Our genome differs from the chimp
By one point two percent,
The Y, I’m told, though but a shrimp,
Adds two in complement.
One female X is held in check
So Ys give men the more—
And though it seems but just a speck,
These genes we can’t ignore.
This clarifies a fact of life
One scarcely can escape:
I hold less common with my wife
Than she does with an ape.
Though one may argue, or abstain
From such an arcane thought,
Since we stood upright on the plain—
The stranger she has got.
© Loubert S Suddaby. All Rights Reserved.

Sonnet 344

A living memory in a dying art
A message in a bottle tossed to sea,
A simple wish upon a falling star
A hope on hope that shall not come to be.
Such is the passage of the mortal soul,
A traveler from and to, yet never there;
All worthy toil but for some nameless goal,
A destiny unsure—yet ever…where?
Alone upon that solipsistic plain
Doubting reason, trusting not the mind,
Ethereal essence not of heart or brain
Clear of a purpose not quite yet defined;
A dance of particles on solar winds…
Or wandering children of Elysium?

© Loubert S Suddaby.
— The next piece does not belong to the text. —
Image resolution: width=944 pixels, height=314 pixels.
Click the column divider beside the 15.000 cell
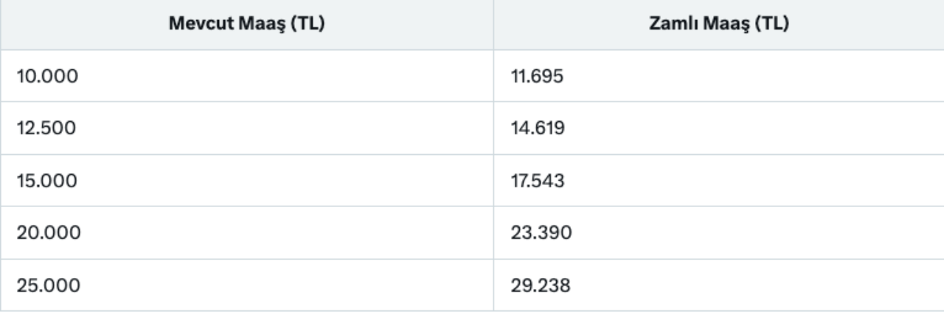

All Rights Reserved.

Sonnet 343

He left you scorned and now you come to me,
What value could I possibly yet hold?
You knew me first; no interest did you see;
No spark of interest—so I once was told.
It’s true I did not force a play for love
But sensed that on pure kindness it might grow,
I chose my distance, banked on stars above
To guide a course that only fate may know.
I see you here in much a different light—
You did not want me then and do not now;
My role set but to stay a tear in flight
That it not splash and stain your lacy gown;
Playing the nursemaid, summoned to ease pain—
No love to lose—and surely, none to gain.